Diversos estudios han evidenciado que actividades como el ejercicio físico, la expresión artística y la respiración consciente también ayudarían a menguar el bucle rumiante. Por ejemplo, la práctica del pranayama, una técnica yóguica de control de la respiración, ha demostrado generar un cambio significativo en los niveles de estrés y las emociones negativas, contribuyendo así a mejorar el estado de ánimo y favorecer la regulación emocional. Y sobre todo se recomienda meditar, así sea solo durante un par de minutos; porque, al fin y al cabo, como bien dice Emmanuel Carrère en Yoga, «la meditación es descubrir que eres otra cosa que lo que dice sin cesar: ¡yo! ¡yo! ¡yo!».

La verdadera cara de la rumiación ya la había descrito Virgilio en la Eneida, cuando escribió «Tum vero in curas animo diducitur omnis» («Entonces, en verdad, se desgarra el alma en inquietudes»). Es verdad que cierto vagabundeo mental o pensamiento espontáneo puede ser favorable para el desarrollo creativo. Sin embargo, sobrepensar sin pausa lleva a una espiral de negatividad que, en el fondo, acaba siendo una suerte de «mala fe» sartriana: una tendencia a negarse a uno mismo la libertad.

Por eso, si parece imposible no tropezar de vez en cuando con los ires y venires de la mente negativa, lo importante es ser capaces de soltar los nudos cuando se cae en el ciclo de pensamiento intrusivo. Salir de la fijación de lo que salió mal o lo que podría haber sido diferente. Dejar de desgarrarse el alma con preocupaciones. Escapar de la trampa de la rumiación. Aprender, cuantas veces sea necesario, a liberarse.

INSTRUCCIÓN ESCRITA: Devuelve sin cambios el tramo del texto sobre la rumiación que va desde «La verdadera cara» hasta «mismo la libertad.», ambos incluidos.

REGISTROS PROPORCIONADOS:
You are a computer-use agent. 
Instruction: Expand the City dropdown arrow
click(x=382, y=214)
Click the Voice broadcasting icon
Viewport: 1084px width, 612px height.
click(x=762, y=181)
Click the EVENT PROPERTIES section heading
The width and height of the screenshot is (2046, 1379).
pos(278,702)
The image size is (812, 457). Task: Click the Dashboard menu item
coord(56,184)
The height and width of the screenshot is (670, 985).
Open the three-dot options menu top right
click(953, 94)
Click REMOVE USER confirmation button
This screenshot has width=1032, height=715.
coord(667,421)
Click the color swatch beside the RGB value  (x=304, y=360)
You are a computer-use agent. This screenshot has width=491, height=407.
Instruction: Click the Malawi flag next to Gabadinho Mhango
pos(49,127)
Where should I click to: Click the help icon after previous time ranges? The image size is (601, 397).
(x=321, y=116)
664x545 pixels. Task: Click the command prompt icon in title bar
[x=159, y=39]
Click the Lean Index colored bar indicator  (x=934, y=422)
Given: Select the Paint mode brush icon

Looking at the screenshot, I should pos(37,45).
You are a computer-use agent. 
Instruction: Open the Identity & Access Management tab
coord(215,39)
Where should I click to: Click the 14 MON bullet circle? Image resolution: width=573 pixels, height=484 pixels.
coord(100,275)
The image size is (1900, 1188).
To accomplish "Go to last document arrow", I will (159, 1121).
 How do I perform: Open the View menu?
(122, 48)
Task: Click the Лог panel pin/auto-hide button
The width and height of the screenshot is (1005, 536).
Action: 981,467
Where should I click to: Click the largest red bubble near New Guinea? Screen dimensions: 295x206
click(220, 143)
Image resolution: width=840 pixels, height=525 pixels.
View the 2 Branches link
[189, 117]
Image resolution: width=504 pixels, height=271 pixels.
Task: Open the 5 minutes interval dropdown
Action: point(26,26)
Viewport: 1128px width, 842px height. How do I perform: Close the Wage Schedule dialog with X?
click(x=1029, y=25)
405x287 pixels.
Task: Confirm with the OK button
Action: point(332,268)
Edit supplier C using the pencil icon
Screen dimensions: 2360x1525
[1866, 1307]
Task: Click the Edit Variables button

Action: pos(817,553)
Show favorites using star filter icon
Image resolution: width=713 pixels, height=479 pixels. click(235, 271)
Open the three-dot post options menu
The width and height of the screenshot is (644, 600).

RESPUESTA:
La verdadera cara de la rumiación ya la había descrito Virgilio en la Eneida, cuando escribió «Tum vero in curas animo diducitur omnis» («Entonces, en verdad, se desgarra el alma en inquietudes»). Es verdad que cierto vagabundeo mental o pensamiento espontáneo puede ser favorable para el desarrollo creativo. Sin embargo, sobrepensar sin pausa lleva a una espiral de negatividad que, en el fondo, acaba siendo una suerte de «mala fe» sartriana: una tendencia a negarse a uno mismo la libertad.